(Stored data)
- Opening Delimiter -
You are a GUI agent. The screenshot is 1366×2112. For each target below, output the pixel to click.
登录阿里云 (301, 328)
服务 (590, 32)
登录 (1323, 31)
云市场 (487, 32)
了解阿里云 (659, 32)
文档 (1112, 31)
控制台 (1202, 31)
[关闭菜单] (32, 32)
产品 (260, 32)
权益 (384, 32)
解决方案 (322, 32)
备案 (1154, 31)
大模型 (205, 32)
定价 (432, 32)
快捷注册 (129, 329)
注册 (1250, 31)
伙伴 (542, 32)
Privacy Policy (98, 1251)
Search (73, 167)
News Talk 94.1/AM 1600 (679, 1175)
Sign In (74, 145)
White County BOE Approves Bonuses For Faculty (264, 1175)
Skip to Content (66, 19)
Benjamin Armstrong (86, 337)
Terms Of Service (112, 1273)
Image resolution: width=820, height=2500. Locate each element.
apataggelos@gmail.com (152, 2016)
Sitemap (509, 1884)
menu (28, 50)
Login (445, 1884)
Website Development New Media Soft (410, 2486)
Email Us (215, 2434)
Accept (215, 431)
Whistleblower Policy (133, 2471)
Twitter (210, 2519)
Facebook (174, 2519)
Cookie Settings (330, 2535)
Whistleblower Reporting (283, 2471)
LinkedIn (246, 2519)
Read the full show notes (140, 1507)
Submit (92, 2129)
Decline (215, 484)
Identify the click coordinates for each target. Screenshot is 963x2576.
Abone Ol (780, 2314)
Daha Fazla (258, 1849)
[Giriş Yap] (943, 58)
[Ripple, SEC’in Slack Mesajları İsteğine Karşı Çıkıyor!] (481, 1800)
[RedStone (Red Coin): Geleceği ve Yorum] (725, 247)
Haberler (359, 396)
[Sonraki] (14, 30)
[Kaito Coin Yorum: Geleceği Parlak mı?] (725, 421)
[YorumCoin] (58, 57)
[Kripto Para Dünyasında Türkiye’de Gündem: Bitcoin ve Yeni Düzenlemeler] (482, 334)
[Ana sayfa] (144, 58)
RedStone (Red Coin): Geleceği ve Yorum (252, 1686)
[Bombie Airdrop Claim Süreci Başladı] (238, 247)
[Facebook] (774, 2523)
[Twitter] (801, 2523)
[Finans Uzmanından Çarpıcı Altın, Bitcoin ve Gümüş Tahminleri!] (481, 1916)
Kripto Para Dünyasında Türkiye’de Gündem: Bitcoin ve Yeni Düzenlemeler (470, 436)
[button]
- Closing Delimiter -
[Instructions to follow]
The stretch of entries above that starts with the line containing "解决方案 (322, 32)" and goes on through the line containing "[Finans Uzmanından Çarpıcı" is to be transcribed exactly, and no other line is to be transcribed.

[Output of the task]
解决方案 (322, 32)
备案 (1154, 31)
大模型 (205, 32)
定价 (432, 32)
快捷注册 (129, 329)
注册 (1250, 31)
伙伴 (542, 32)
Privacy Policy (98, 1251)
Search (73, 167)
News Talk 94.1/AM 1600 (679, 1175)
Sign In (74, 145)
White County BOE Approves Bonuses For Faculty (264, 1175)
Skip to Content (66, 19)
Benjamin Armstrong (86, 337)
Terms Of Service (112, 1273)
Image resolution: width=820, height=2500. Locate each element.
apataggelos@gmail.com (152, 2016)
Sitemap (509, 1884)
menu (28, 50)
Login (445, 1884)
Website Development New Media Soft (410, 2486)
Email Us (215, 2434)
Accept (215, 431)
Whistleblower Policy (133, 2471)
Twitter (210, 2519)
Facebook (174, 2519)
Cookie Settings (330, 2535)
Whistleblower Reporting (283, 2471)
LinkedIn (246, 2519)
Read the full show notes (140, 1507)
Submit (92, 2129)
Decline (215, 484)
Identify the click coordinates for each target. Screenshot is 963x2576.
Abone Ol (780, 2314)
Daha Fazla (258, 1849)
[Giriş Yap] (943, 58)
[Ripple, SEC’in Slack Mesajları İsteğine Karşı Çıkıyor!] (481, 1800)
[RedStone (Red Coin): Geleceği ve Yorum] (725, 247)
Haberler (359, 396)
[Sonraki] (14, 30)
[Kaito Coin Yorum: Geleceği Parlak mı?] (725, 421)
[YorumCoin] (58, 57)
[Kripto Para Dünyasında Türkiye’de Gündem: Bitcoin ve Yeni Düzenlemeler] (482, 334)
[Ana sayfa] (144, 58)
RedStone (Red Coin): Geleceği ve Yorum (252, 1686)
[Bombie Airdrop Claim Süreci Başladı] (238, 247)
[Facebook] (774, 2523)
[Twitter] (801, 2523)
[Finans Uzmanından Çarpıcı Altın, Bitcoin ve Gümüş Tahminleri!] (481, 1916)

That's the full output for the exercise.